> _QUOTED PASSAGE_
Few fields of American history have grown as dramatically as that of women's history over the past several decades. Courses in women's history are now standard in most colleges and universities, taught by specialists who have trained in the field; many schools also have interdisciplinary women's studies programs. Professors and graduate students continue to produce a wide range of scholarship on issues of women and gender. Textbooks that once relegated their coverage of women to luminaries such as Abigail Adams, Harriet Beecher Stowe, Sojourner Truth, or Eleanor Roosevelt now include full discussions of major topics and viewpoints in women's history as an integrated part of their general narrative. Although there is still controversy about how American history should be taught, it seems unlikely that we will ever return to the days when women were totally absent from history books or broader historical narratives.
The challenge of women's history is not a simple question of “add women and stir.” It means rethinking and rewriting the story. Linda Gordon, whose pioneering work in the 1970s on the history of the birth control movement helped spur the development of the field, explained: women's history “does not simply add women to the picture we already have of the past, like painting additional figures into the spaces of an already completed canvas. It requires repainting the earlier pictures, because some of what was previously on the canvas was inaccurate and more of it was misleading."
In the classic feminist text A Room of One's Own (1929), Virginia Woolf tells the story of going to the British Museum to do research for an upcoming lecture on women and fiction. “If truth is not to be found on the shelves of the British Museum,” she asked herself, “where . . . is truth?” Her search was not an especially satisfying one. She found many books written by men on the subject of women, all of them totally useless to her task at hand. She left discouraged, feeling an outsider in the men's world of knowledge and scholarship.

> _JOB ITEM 1_
From the passage on women's history, reproduce verbatim the part that opens with the words containing "In the classic" and closes with "knowledge and scholarship.".
> _JOB ITEM 2_
Write the next part of the passage on women's history, beginning after its final sentence.

> _RECORDS PROVIDED_

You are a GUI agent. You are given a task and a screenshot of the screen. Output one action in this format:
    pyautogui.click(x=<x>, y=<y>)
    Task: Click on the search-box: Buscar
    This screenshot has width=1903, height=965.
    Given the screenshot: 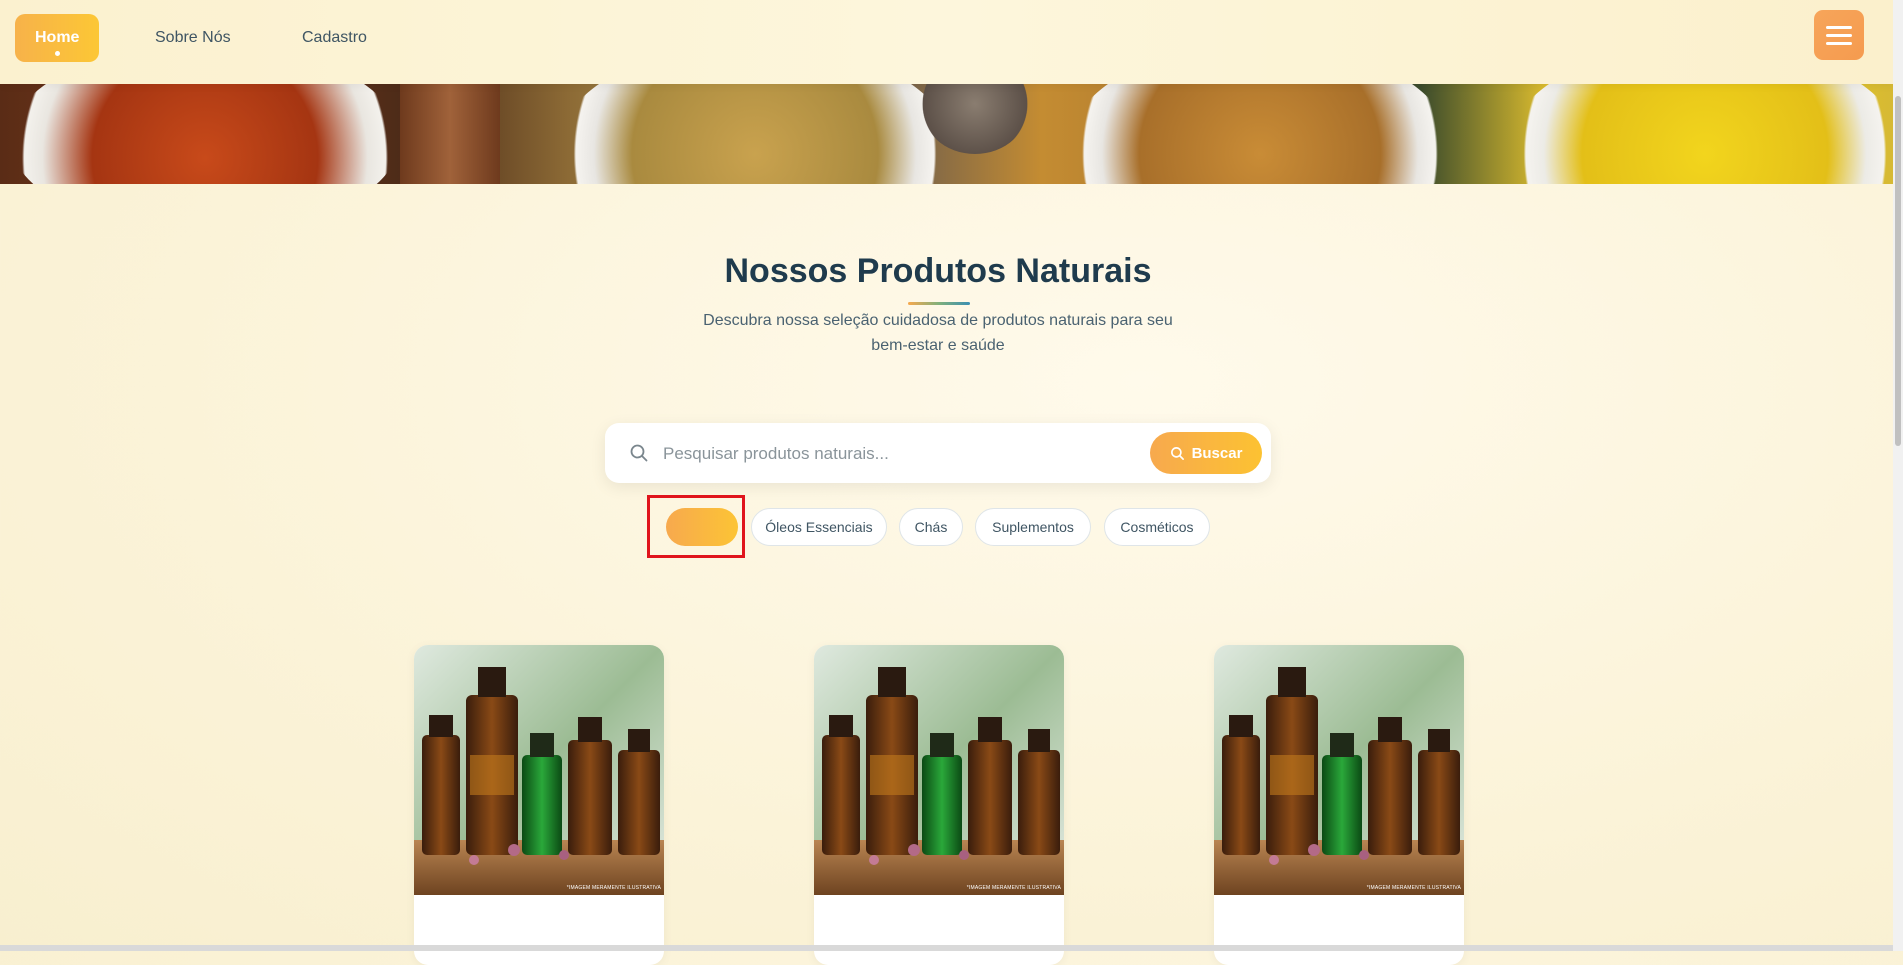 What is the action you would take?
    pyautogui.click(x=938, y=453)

* * *

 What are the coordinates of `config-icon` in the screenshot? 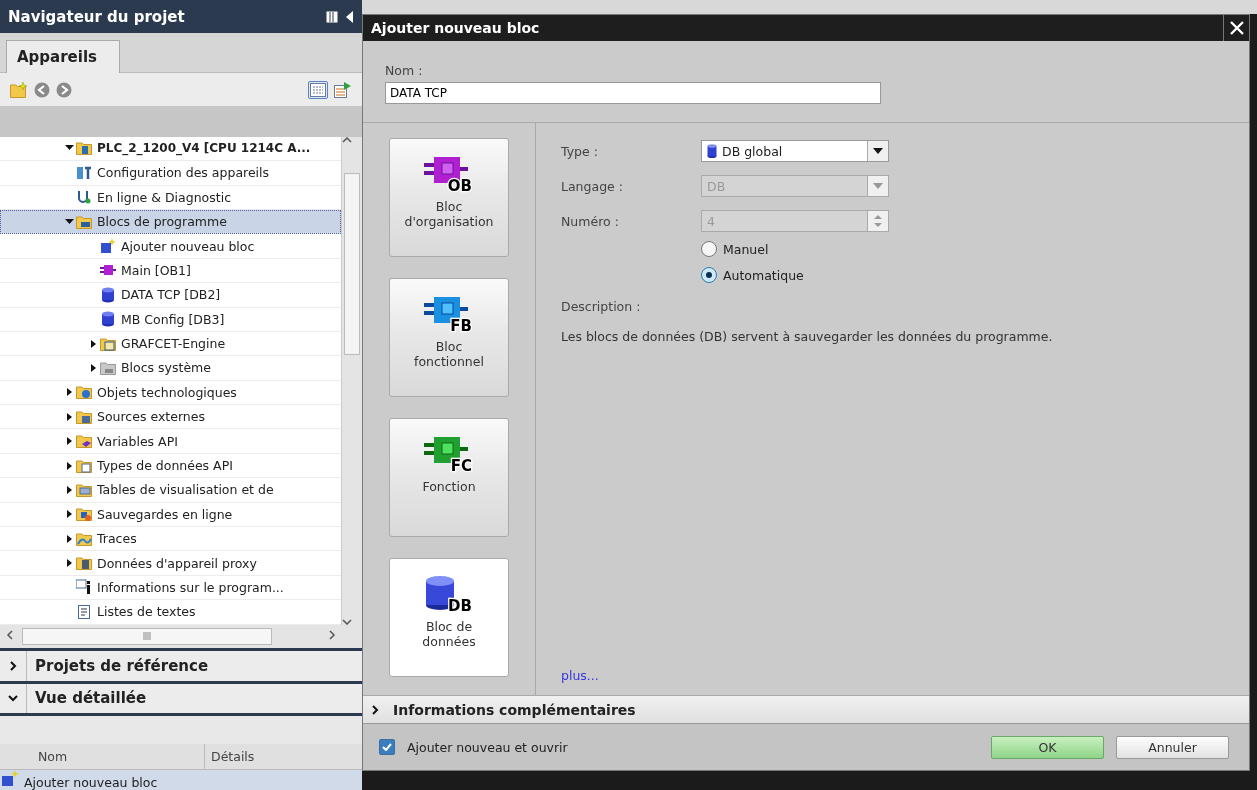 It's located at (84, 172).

> _TASK OUTPUT 1_
In the classic feminist text A Room of One's Own (1929), Virginia Woolf tells the story of going to the British Museum to do research for an upcoming lecture on women and fiction. “If truth is not to be found on the shelves of the British Museum,” she asked herself, “where . . . is truth?” Her search was not an especially satisfying one. She found many books written by men on the subject of women, all of them totally useless to her task at hand. She left discouraged, feeling an outsider in the men's world of knowledge and scholarship.

> _TASK OUTPUT 2_
If Virginia Woolf were to walk into the Library of Congress or any major library or research facility today, she would have a far different experience. Instead of finding the subject of women neglected, excluded, or marginalized, she would confront a wealth of information on topics concerning women and gender that would have been inconceivable in the 1920s, or even as late as the 1960s. Now the problem is not too little material on women: it is how to master and find one's way through the explosion of feminist scholarship of the past three decades. Just as important, a whole range of previously overlooked documents and sources unearthed by feminist scholars sheds new light on women's experiences in the past and present.
Women's history itself has a history, which, in turn, has influenced how the field developed, what kinds of questions were asked at various points in time, and how the field interacted with larger contours of American history in general. This process is ongoing. One of the most vibrant things about the field of women's history is its determination to avoid complacency. According to Linda Gordon, women's historians have been “continuously self-critical of our generalizations.”4 To revisit some of those earlier generalizations and to examine how the questions have been recast and deepened over time provides a good introduction to the field as a whole.
Some of the earliest work in American women's history dates to the nineteenth century. Usually produced by amateur historians, these works are often referred to as “compensatory” or “contributory” history because they focused on previously unknown or neglected contributions that women had made to various aspects of the American experience. Many of these early historical works were biographies of famous women, often authors, first ladies, or women otherwise defined by their relationship to prominent men, a focus that became less dominant as the field matured. Not terribly sophisticated methodologically but often written in a lively and accessible style, these early attempts to put women in history were nevertheless important for showing that the materials and resources existed to write about women's lives and their contributions to American life.
One way to think about women's history today is to realize how many of its major concerns are focused and oriented toward relationships: in addition to the reigning trilogy of race, class, and gender, the field addresses relationships between groups of women, between structures of power and their subjects, between regions and nationalities, and so forth.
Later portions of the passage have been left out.